Still, he made 160 appearances for the Giants, more than just about anyone ahead of him on the list.
It's easy to see why the Giants tailed off in the back half of the decade.
Their 2013 top prospect list was full of players who never made it. Agosta, a right-hander drafted out of Saint Mary's, was the biggest bust.
Taken in the second round in 2012, he dominated Low-A (2.06 ERA, 1.09 WHIP) in 2013 but made just four appearances beyond A-ball before retiring. Some scouts thought lefty Edwin Escobar (No. 10) might sneakily be the best of all the pitching prospects the Giants had at this time, but they dealt him for Jake Peavy and he made just two appearances for Boston. Gustavo Cabrera (No. 12) got a seven-figure bonus and Pipeline compared him to Justin Upton, but an accident almost cost him his hand and just about ended his career. While nearly all of the top 20 got at least a cup of coffee, outfielder Brian Ragira (No. 14) and right-hander Joan Gregorio (No. 18) never reached the big leagues.
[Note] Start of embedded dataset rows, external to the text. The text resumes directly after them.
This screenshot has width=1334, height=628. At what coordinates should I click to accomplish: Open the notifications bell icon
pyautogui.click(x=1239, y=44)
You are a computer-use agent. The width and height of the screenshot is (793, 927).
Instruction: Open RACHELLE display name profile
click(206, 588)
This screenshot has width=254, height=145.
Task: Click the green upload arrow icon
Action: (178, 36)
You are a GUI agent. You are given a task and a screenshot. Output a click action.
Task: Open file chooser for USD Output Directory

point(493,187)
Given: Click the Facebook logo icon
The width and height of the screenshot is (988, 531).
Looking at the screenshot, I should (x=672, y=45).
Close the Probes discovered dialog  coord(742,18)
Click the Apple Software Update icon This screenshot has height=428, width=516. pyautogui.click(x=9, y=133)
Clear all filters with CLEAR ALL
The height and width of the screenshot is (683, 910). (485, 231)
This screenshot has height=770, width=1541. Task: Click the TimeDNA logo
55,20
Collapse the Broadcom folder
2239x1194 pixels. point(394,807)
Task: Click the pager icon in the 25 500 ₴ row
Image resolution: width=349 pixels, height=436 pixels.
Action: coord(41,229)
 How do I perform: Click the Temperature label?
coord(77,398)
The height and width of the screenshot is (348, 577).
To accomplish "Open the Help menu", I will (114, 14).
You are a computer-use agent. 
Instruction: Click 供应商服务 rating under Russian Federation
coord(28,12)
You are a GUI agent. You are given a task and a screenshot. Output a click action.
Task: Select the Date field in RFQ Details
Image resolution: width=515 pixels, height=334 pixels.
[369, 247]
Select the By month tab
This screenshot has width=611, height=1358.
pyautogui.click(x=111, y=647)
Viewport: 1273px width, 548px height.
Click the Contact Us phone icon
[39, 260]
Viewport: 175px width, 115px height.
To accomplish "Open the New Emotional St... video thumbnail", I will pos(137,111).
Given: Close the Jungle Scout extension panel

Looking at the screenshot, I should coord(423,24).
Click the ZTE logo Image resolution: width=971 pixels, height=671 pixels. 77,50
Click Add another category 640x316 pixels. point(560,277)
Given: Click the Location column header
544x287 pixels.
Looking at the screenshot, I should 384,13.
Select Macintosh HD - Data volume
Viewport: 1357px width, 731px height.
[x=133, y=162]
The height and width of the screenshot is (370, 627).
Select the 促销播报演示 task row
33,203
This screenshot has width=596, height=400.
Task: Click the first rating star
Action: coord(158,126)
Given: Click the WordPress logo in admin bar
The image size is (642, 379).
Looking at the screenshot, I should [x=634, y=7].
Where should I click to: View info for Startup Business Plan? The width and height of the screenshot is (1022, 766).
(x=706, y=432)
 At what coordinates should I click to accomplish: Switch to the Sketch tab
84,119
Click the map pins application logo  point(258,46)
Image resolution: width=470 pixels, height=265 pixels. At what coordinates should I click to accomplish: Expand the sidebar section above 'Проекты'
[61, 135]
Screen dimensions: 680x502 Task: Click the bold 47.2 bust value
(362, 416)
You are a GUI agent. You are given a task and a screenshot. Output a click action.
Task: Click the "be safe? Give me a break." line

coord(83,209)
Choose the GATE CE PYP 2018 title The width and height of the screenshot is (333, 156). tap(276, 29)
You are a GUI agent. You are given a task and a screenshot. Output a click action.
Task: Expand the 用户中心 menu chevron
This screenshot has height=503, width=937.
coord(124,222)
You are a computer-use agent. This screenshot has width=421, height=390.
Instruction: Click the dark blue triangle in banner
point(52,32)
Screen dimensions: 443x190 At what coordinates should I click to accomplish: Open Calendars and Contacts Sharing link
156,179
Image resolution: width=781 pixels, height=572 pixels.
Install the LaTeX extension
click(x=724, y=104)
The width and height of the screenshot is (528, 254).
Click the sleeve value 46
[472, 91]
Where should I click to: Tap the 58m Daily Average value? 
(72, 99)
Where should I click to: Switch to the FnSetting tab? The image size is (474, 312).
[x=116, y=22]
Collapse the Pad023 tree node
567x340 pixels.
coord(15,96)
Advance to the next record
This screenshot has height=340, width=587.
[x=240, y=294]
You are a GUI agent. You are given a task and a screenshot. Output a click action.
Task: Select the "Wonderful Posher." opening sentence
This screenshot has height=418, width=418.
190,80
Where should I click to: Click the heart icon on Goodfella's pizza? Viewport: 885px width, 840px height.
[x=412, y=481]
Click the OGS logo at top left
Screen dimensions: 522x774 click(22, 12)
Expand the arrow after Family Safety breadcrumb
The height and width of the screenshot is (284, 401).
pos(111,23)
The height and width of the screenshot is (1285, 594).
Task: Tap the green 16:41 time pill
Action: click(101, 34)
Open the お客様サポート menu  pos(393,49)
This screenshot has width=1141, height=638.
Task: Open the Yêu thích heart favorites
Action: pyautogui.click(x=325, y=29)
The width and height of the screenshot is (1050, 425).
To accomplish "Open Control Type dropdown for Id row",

MVP (Most Valuable Prospect)
This one is easy.
While the Giants' list in 2013 is loaded with first-round draft picks, Panik is the only one who has had a strong big-league career, making an All-Star team and winning a Gold Glove. At 7.7 Wins Above Replacement, he is easily the most valuable of the 20 Giants prospects ranked after the 2013 season.
Heath Hembree (2.3 WAR) is the only other member of this class who has reached even two wins above replacement in the big leagues, and all of that value was provided for the Red Sox.
Around the League
The Top 100 list from 2013 is a reminder of just how unpredictable the prospect game can be.
The No. 1 player that year was Byron Buxton, a speedy center fielder who has turned into a solid player for the Twins, but not a star. The rest of the top five: St. Louis' Oscar Taveras (who tragically passed away), Minnesota's Miguel Sano, Seattle's Taijuan Walker and Cleveland's Francisco Lindor. Starting with Lindor, though, you find some star power, and Carlos Correa, Javier Baez and Xander Bogaerts were all in the top 10 that year.
The 2013 list also provides a reminder of how much this current Giants front office likes a strong pedigree. Kevin Gausman was ranked No. 13, Billy Hamilton was 15th, and Tyler Austin, one of last year's flyers, came in at No. 68.